===== INPUT FOR THIS TASK

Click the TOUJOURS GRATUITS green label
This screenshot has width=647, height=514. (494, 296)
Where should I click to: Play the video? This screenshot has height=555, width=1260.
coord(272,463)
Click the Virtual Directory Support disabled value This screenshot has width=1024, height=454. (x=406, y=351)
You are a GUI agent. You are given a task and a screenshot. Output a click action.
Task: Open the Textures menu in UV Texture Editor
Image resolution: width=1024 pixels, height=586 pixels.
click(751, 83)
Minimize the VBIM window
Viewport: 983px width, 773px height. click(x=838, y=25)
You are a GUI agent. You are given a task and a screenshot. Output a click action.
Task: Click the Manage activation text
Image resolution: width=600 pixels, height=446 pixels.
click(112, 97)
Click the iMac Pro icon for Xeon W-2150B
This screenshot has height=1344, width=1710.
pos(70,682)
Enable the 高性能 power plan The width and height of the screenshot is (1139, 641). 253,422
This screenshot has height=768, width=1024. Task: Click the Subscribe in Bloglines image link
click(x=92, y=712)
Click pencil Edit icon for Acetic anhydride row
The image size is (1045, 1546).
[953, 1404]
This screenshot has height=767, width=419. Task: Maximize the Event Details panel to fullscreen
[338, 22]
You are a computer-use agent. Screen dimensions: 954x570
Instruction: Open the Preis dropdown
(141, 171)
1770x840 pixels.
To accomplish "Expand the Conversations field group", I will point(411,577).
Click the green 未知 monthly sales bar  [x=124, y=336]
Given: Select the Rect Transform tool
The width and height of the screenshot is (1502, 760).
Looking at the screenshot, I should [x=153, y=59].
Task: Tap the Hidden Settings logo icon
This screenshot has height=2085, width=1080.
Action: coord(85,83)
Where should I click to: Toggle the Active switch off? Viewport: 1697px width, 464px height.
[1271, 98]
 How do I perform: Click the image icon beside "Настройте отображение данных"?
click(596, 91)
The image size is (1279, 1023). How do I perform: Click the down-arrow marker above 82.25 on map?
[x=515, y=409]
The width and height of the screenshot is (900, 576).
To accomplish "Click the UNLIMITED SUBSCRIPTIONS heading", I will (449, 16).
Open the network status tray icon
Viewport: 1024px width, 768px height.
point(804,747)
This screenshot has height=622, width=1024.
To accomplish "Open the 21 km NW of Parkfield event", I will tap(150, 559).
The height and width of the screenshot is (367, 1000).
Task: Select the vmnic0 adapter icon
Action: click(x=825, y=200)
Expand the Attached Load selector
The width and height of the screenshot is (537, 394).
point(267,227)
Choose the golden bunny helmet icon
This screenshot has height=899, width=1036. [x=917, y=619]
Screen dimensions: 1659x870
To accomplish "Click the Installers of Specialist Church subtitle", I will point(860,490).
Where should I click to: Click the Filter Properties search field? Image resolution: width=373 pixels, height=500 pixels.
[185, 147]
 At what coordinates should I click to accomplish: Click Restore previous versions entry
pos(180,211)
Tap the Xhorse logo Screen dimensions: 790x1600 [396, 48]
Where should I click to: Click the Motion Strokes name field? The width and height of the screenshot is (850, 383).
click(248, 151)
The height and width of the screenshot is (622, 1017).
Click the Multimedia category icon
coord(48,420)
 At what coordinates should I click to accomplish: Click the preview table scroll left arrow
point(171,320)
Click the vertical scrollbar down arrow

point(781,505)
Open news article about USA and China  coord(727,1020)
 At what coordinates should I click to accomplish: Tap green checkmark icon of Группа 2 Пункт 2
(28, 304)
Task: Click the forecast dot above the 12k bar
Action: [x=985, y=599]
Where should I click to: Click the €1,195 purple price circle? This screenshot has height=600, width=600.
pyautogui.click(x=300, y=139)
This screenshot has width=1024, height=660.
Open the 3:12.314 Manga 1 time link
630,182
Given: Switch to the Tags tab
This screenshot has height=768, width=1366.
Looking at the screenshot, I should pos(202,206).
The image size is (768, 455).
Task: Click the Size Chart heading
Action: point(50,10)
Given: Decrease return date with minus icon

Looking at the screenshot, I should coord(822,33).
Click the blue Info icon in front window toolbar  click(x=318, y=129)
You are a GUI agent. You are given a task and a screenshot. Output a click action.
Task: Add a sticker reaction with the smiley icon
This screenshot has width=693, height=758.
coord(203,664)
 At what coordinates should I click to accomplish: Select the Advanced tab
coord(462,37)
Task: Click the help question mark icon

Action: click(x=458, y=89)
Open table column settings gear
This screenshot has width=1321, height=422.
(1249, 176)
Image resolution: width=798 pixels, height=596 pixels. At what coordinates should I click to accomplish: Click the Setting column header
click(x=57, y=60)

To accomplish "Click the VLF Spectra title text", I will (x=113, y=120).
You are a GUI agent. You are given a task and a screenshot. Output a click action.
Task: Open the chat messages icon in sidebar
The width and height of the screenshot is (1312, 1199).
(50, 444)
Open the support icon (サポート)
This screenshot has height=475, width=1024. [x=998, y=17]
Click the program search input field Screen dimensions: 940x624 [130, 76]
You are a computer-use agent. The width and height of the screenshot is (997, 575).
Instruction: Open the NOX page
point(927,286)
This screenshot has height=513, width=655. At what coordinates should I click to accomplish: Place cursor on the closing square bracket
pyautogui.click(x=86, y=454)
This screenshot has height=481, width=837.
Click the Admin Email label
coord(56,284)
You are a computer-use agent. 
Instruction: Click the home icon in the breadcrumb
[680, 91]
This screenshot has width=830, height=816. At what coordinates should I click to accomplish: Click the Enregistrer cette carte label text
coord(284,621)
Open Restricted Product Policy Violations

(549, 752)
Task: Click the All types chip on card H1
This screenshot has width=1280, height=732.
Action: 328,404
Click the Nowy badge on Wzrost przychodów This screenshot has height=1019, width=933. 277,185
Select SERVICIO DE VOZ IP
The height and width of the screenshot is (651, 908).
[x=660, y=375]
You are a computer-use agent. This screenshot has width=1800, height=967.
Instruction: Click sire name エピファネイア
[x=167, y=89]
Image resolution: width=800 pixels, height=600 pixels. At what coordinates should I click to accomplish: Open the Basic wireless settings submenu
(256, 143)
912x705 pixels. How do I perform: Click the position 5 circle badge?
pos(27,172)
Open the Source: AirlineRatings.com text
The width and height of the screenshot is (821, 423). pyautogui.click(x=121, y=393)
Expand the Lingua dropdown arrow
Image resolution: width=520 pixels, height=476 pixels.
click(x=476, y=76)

==========

> **EXERCISE GOAL**: Each line of the listing above should be output exactly.

> **RESPONSE**:
Click the TOUJOURS GRATUITS green label
This screenshot has width=647, height=514. (494, 296)
Where should I click to: Play the video? This screenshot has height=555, width=1260.
coord(272,463)
Click the Virtual Directory Support disabled value This screenshot has width=1024, height=454. (x=406, y=351)
You are a GUI agent. You are given a task and a screenshot. Output a click action.
Task: Open the Textures menu in UV Texture Editor
Image resolution: width=1024 pixels, height=586 pixels.
click(751, 83)
Minimize the VBIM window
Viewport: 983px width, 773px height. click(x=838, y=25)
You are a GUI agent. You are given a task and a screenshot. Output a click action.
Task: Click the Manage activation text
Image resolution: width=600 pixels, height=446 pixels.
click(112, 97)
Click the iMac Pro icon for Xeon W-2150B
This screenshot has height=1344, width=1710.
pos(70,682)
Enable the 高性能 power plan The width and height of the screenshot is (1139, 641). 253,422
This screenshot has height=768, width=1024. Task: Click the Subscribe in Bloglines image link
click(x=92, y=712)
Click pencil Edit icon for Acetic anhydride row
The image size is (1045, 1546).
[953, 1404]
This screenshot has height=767, width=419. Task: Maximize the Event Details panel to fullscreen
[338, 22]
You are a computer-use agent. Screen dimensions: 954x570
Instruction: Open the Preis dropdown
(141, 171)
1770x840 pixels.
To accomplish "Expand the Conversations field group", I will point(411,577).
Click the green 未知 monthly sales bar  [x=124, y=336]
Given: Select the Rect Transform tool
The width and height of the screenshot is (1502, 760).
Looking at the screenshot, I should [x=153, y=59].
Task: Tap the Hidden Settings logo icon
This screenshot has height=2085, width=1080.
Action: coord(85,83)
Where should I click to: Toggle the Active switch off? Viewport: 1697px width, 464px height.
[1271, 98]
 How do I perform: Click the image icon beside "Настройте отображение данных"?
click(596, 91)
The image size is (1279, 1023). How do I perform: Click the down-arrow marker above 82.25 on map?
[x=515, y=409]
The width and height of the screenshot is (900, 576).
To accomplish "Click the UNLIMITED SUBSCRIPTIONS heading", I will (449, 16).
Open the network status tray icon
Viewport: 1024px width, 768px height.
point(804,747)
This screenshot has height=622, width=1024.
To accomplish "Open the 21 km NW of Parkfield event", I will tap(150, 559).
The height and width of the screenshot is (367, 1000).
Task: Select the vmnic0 adapter icon
Action: click(x=825, y=200)
Expand the Attached Load selector
The width and height of the screenshot is (537, 394).
point(267,227)
Choose the golden bunny helmet icon
This screenshot has height=899, width=1036. [x=917, y=619]
Screen dimensions: 1659x870
To accomplish "Click the Installers of Specialist Church subtitle", I will point(860,490).
Where should I click to: Click the Filter Properties search field? Image resolution: width=373 pixels, height=500 pixels.
[185, 147]
 At what coordinates should I click to accomplish: Click Restore previous versions entry
pos(180,211)
Tap the Xhorse logo Screen dimensions: 790x1600 [396, 48]
Where should I click to: Click the Motion Strokes name field? The width and height of the screenshot is (850, 383).
click(248, 151)
The height and width of the screenshot is (622, 1017).
Click the Multimedia category icon
coord(48,420)
 At what coordinates should I click to accomplish: Click the preview table scroll left arrow
point(171,320)
Click the vertical scrollbar down arrow

point(781,505)
Open news article about USA and China  coord(727,1020)
 At what coordinates should I click to accomplish: Tap green checkmark icon of Группа 2 Пункт 2
(28, 304)
Task: Click the forecast dot above the 12k bar
Action: [x=985, y=599]
Where should I click to: Click the €1,195 purple price circle? This screenshot has height=600, width=600.
pyautogui.click(x=300, y=139)
This screenshot has width=1024, height=660.
Open the 3:12.314 Manga 1 time link
630,182
Given: Switch to the Tags tab
This screenshot has height=768, width=1366.
Looking at the screenshot, I should pos(202,206).
The image size is (768, 455).
Task: Click the Size Chart heading
Action: point(50,10)
Given: Decrease return date with minus icon

Looking at the screenshot, I should coord(822,33).
Click the blue Info icon in front window toolbar  click(x=318, y=129)
You are a GUI agent. You are given a task and a screenshot. Output a click action.
Task: Add a sticker reaction with the smiley icon
This screenshot has width=693, height=758.
coord(203,664)
 At what coordinates should I click to accomplish: Select the Advanced tab
coord(462,37)
Task: Click the help question mark icon

Action: click(x=458, y=89)
Open table column settings gear
This screenshot has width=1321, height=422.
(1249, 176)
Image resolution: width=798 pixels, height=596 pixels. At what coordinates should I click to accomplish: Click the Setting column header
click(x=57, y=60)

To accomplish "Click the VLF Spectra title text", I will (x=113, y=120).
You are a GUI agent. You are given a task and a screenshot. Output a click action.
Task: Open the chat messages icon in sidebar
The width and height of the screenshot is (1312, 1199).
(50, 444)
Open the support icon (サポート)
This screenshot has height=475, width=1024. [x=998, y=17]
Click the program search input field Screen dimensions: 940x624 [130, 76]
You are a computer-use agent. The width and height of the screenshot is (997, 575).
Instruction: Open the NOX page
point(927,286)
This screenshot has height=513, width=655. At what coordinates should I click to accomplish: Place cursor on the closing square bracket
pyautogui.click(x=86, y=454)
This screenshot has height=481, width=837.
Click the Admin Email label
coord(56,284)
You are a computer-use agent. 
Instruction: Click the home icon in the breadcrumb
[680, 91]
This screenshot has width=830, height=816. At what coordinates should I click to accomplish: Click the Enregistrer cette carte label text
coord(284,621)
Open Restricted Product Policy Violations

(549, 752)
Task: Click the All types chip on card H1
This screenshot has width=1280, height=732.
Action: 328,404
Click the Nowy badge on Wzrost przychodów This screenshot has height=1019, width=933. 277,185
Select SERVICIO DE VOZ IP
The height and width of the screenshot is (651, 908).
[x=660, y=375]
You are a computer-use agent. This screenshot has width=1800, height=967.
Instruction: Click sire name エピファネイア
[x=167, y=89]
Image resolution: width=800 pixels, height=600 pixels. At what coordinates should I click to accomplish: Open the Basic wireless settings submenu
(256, 143)
912x705 pixels. How do I perform: Click the position 5 circle badge?
pos(27,172)
Open the Source: AirlineRatings.com text
The width and height of the screenshot is (821, 423). pyautogui.click(x=121, y=393)
Expand the Lingua dropdown arrow
Image resolution: width=520 pixels, height=476 pixels.
click(x=476, y=76)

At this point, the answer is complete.